当ブログでも何回もお伝えしてるかもしれませんが、

こんな世知辛い時代でもオーファンの薬だけはしっかり高薬価がつくようになっています。

今回のシビアな薬価改定の中でもオーファンだけは守られる結果になりました。

オーファンといっても、その多くはオンコロジーやCNSだったりもしますので、

その辺の住み分けは難しいところもあります。

こちらの図はオプジーボとペンブロリズマブの売り上げの推移ですが、

オンコロジーは確かにどの会社も研究を注いでいます。

しかし、「選択と集中」という名の下に、

逆にどの会社もオンコロジー依存してる傾向にあり、

革新的な医薬品が出て来てもすぐに同類の薬が出て来てしまいます。

逆にオプジーボはペンブロに売上高で抜かれることが予想されています。

その辺は適応などうまく住み分けができれば良いですが、

若干、血で血を洗うような様相になってくることが予想できます。

最近だと、リリーのアベマシクリブもファイザーの同薬効の二番煎じの薬です。

確かにオンコロジーはまだまだ食える領域ですが、

僕がオンコロジーがオワコン気味だと思う理由の1番が、

リリーのようなこれまでBest in Classを目指して、

それを実践して来たような会社が、

このように二番煎じの領域に足を突っ込んでいるのをみると、

ん〜オンコロジーも厳しいなと思ってしまうのです。

最後に

いかがでしたでしょうか。

オプジーボの薬価改定はかなり衝撃でしたね。

ここまでやるか!?って感じでしたね。

自分がいるからいうわけでは無いですが、

やっぱりオーファンは今後熱いと思います。

募集は少ないですが・・・

僕も今実際に働いてい、MRに関する色々なネガティブ要素、

訪問規制や弁当規制などもオーファンにはむしろ大手の手足を縛ってくれているので、

追い風だと感じています。

希少疾患(オーファン)系製薬会社への転職を考える人にオススメの転職サイト

結構激務ですが、オーファン自体はとてもやりがいのある領域です。

僕は今後は一人で広域を担当するような形になっていくのでは無いかなと思っています。

では!




コメント

  1. 独身MR より:

    いやぁ〜…もうガチでエゲツなさすぎるな、という感じです。
    国は完全に、
    『薬屋は必要以上に儲けさせない』
    という意思を明確にしており、良い薬剤を開発しても、売れ過ぎているモノは容赦なく期中でも安くするという強いメッセージが込められていると感じました。

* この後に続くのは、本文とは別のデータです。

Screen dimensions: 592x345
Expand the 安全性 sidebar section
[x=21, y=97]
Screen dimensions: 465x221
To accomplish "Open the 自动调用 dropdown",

    これは外資企業にとって由々しき問題だし、日本で今までと同様に展開する旨味は無くなりますね。
    下手すりゃ日本撤退だって全然有り得る話だと思います。
    実際にいくつか外資のトップは批判してるし、収載見送りという判断もしてますよね。
    慈善団体じゃなくて営利企業なんだなら当たり前ですけど。

    日本企業にとっても、もはや「苦しくても一発当てれば」という創薬は限界で、500億の薬を1つ持つより、100億の薬を5つ持ってた方がずっと低リスクで薬価も守られることになりましたね。
    売れ過ぎたら安くされちゃうんだから。

    もはやSOVの概念は消え去りそうだし、人員を揃えて売り込んでいくというスタンスも消え去りそうです。

    • 大作 大作 より:

      苦しくても一発当てれば、ってのは確かに無くなりますね。
      そう考えると、大手みたいに買収交戦しかけたほうがよっぽどリーズナブルだったりするんでしょうかね。

      オーファンみたいな高薬価な薬をいくつか持っているほうが確かに全然いいのかもしれないですね。。

      時代は変わっていきますね。。。。